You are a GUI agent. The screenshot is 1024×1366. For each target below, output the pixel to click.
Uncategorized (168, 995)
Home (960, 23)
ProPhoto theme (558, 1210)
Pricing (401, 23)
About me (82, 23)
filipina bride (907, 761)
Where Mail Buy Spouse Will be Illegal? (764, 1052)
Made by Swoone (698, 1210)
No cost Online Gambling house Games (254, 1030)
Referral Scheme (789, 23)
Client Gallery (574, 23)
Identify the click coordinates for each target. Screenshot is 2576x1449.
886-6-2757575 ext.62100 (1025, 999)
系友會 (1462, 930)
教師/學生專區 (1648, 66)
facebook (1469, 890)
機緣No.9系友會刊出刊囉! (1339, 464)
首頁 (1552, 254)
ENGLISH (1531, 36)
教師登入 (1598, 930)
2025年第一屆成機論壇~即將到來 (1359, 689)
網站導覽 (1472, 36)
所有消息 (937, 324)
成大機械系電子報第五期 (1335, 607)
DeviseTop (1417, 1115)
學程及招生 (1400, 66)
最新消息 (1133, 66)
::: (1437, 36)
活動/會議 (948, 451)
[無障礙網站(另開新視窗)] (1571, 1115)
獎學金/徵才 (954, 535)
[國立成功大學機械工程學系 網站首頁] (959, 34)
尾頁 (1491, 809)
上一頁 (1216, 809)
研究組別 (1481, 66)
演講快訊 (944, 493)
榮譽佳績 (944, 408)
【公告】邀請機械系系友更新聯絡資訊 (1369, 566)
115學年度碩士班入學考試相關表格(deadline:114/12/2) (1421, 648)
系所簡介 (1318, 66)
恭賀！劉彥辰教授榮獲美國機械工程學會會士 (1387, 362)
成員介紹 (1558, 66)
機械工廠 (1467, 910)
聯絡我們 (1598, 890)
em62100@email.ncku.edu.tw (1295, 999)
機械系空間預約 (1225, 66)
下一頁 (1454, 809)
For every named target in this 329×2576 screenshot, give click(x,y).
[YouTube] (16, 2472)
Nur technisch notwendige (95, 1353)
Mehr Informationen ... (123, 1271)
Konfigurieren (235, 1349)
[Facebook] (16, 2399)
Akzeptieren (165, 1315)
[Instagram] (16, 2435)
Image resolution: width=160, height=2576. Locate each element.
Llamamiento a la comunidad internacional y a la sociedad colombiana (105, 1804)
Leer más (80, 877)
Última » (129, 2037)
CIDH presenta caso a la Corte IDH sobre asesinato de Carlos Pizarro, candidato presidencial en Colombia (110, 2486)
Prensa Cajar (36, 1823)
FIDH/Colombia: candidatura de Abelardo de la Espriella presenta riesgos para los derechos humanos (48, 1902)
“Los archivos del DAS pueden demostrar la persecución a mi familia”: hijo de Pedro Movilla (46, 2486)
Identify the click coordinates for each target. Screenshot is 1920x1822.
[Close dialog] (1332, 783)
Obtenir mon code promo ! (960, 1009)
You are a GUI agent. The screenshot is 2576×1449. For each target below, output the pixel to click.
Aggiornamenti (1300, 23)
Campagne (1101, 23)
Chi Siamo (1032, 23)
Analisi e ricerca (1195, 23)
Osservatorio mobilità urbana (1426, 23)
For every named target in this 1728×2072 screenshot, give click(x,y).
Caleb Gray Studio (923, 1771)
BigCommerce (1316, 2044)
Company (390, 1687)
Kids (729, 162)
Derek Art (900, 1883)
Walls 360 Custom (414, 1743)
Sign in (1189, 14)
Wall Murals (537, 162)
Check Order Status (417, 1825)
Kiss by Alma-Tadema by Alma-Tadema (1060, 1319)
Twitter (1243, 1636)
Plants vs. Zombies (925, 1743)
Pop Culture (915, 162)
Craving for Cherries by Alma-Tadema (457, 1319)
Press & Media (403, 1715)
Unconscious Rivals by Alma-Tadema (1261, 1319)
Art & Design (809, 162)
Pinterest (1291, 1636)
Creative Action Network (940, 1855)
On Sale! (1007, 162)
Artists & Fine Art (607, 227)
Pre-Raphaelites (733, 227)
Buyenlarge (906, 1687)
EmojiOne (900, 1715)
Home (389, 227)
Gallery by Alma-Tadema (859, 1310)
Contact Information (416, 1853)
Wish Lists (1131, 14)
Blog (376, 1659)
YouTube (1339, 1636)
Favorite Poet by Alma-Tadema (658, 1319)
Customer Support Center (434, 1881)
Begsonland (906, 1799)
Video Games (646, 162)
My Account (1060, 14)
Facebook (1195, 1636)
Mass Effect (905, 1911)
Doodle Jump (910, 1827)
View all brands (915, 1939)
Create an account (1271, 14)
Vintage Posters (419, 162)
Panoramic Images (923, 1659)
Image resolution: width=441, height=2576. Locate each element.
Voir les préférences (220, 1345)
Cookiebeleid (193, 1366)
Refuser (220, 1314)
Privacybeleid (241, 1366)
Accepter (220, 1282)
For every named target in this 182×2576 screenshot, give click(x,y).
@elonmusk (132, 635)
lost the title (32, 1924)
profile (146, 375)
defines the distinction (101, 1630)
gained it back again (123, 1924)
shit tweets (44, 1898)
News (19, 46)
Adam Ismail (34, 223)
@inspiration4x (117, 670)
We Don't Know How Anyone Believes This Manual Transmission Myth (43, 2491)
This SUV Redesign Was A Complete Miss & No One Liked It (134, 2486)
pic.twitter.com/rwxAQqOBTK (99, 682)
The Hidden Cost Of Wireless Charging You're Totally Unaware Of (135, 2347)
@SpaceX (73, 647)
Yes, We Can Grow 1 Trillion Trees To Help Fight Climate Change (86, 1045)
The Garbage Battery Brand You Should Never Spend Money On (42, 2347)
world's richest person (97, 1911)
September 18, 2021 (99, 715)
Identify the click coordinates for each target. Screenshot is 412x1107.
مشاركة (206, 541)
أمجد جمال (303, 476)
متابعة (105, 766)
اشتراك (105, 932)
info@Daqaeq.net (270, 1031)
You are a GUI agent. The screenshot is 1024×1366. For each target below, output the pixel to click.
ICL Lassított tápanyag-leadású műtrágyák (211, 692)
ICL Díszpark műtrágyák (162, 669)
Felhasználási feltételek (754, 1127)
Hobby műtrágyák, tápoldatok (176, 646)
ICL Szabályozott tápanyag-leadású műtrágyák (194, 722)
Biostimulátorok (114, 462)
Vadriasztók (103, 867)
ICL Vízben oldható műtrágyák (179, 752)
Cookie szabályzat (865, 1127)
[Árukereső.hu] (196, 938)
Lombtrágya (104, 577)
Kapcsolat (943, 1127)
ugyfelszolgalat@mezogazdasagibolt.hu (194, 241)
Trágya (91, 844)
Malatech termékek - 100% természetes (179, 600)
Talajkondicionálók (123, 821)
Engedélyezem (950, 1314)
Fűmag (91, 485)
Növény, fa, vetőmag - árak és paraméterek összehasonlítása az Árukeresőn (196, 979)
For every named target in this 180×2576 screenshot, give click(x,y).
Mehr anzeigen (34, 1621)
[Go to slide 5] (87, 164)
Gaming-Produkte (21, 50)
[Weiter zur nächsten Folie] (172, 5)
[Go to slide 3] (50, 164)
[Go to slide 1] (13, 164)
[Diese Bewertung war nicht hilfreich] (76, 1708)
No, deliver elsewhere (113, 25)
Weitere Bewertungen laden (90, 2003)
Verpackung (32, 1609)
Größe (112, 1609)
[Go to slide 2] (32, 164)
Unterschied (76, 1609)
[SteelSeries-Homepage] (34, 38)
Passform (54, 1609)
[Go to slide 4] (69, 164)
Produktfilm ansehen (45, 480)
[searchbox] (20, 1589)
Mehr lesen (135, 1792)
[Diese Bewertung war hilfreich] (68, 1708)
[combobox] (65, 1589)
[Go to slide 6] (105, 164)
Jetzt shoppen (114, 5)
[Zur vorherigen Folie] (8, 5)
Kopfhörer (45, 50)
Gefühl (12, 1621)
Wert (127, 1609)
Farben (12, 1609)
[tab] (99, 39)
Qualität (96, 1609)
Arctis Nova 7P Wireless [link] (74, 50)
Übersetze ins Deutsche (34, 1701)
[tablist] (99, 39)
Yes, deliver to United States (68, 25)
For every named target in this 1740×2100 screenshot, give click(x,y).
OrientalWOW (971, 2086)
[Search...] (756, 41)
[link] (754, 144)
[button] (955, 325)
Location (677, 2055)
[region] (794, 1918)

________________

Assigned task: Once you find the line with "About me (82, 23)" above, print it and every line after it up to and including the line with "886-6-2757575 ext.62100 (1025, 999)", exactly as written and nothing else.

Exercise answer:
About me (82, 23)
filipina bride (907, 761)
Where Mail Buy Spouse Will be Illegal? (764, 1052)
Made by Swoone (698, 1210)
No cost Online Gambling house Games (254, 1030)
Referral Scheme (789, 23)
Client Gallery (574, 23)
Identify the click coordinates for each target. Screenshot is 2576x1449.
886-6-2757575 ext.62100 (1025, 999)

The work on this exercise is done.